◆ Task description ◆
Find the line containing "Given: Click the" in the listing below; reproduce it and every line after, exactly. Skip pictures.

Start of Data under study

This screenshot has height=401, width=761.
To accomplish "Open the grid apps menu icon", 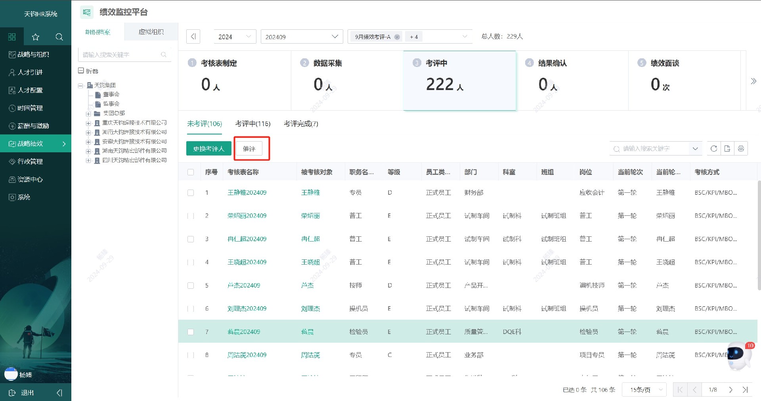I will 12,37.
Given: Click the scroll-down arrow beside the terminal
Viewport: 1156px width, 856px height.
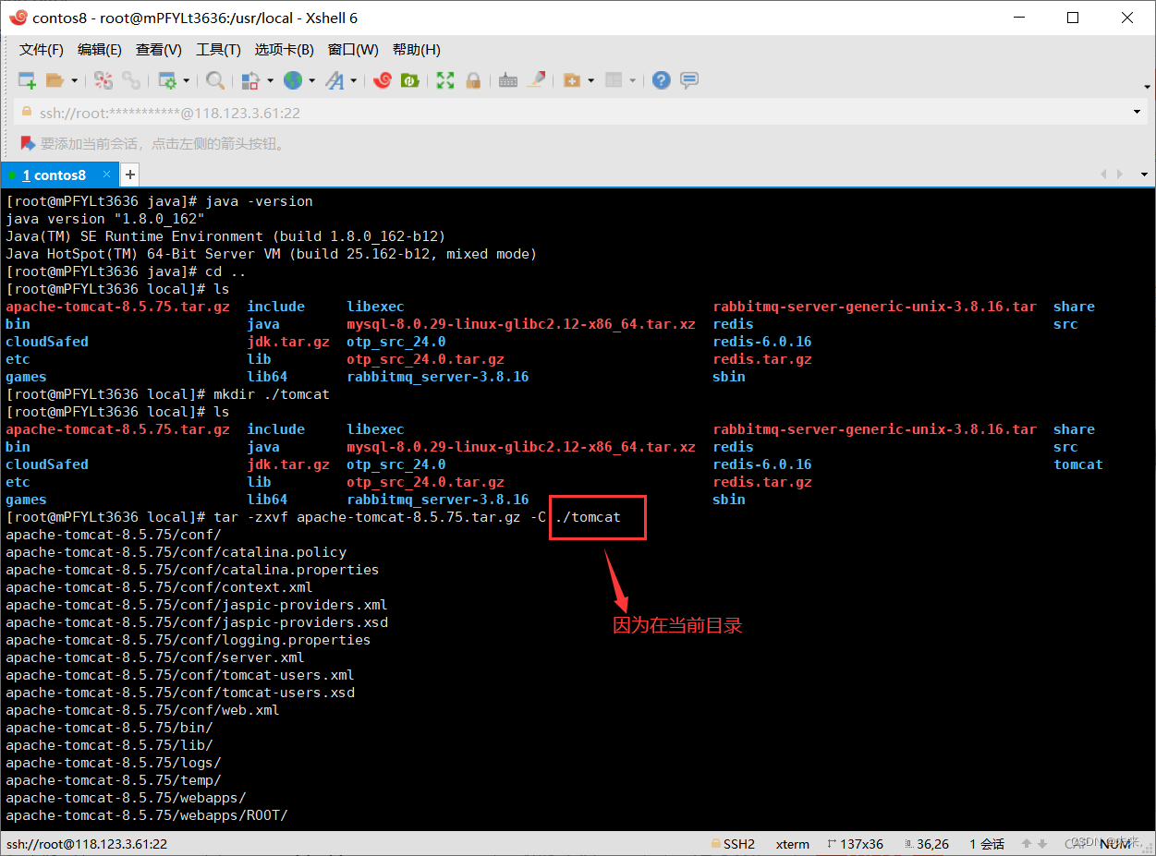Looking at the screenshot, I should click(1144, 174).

End of Data under study

◆ Exercise answer ◆
Given: Click the scroll-down arrow beside the terminal
Viewport: 1156px width, 856px height.
Looking at the screenshot, I should click(1144, 174).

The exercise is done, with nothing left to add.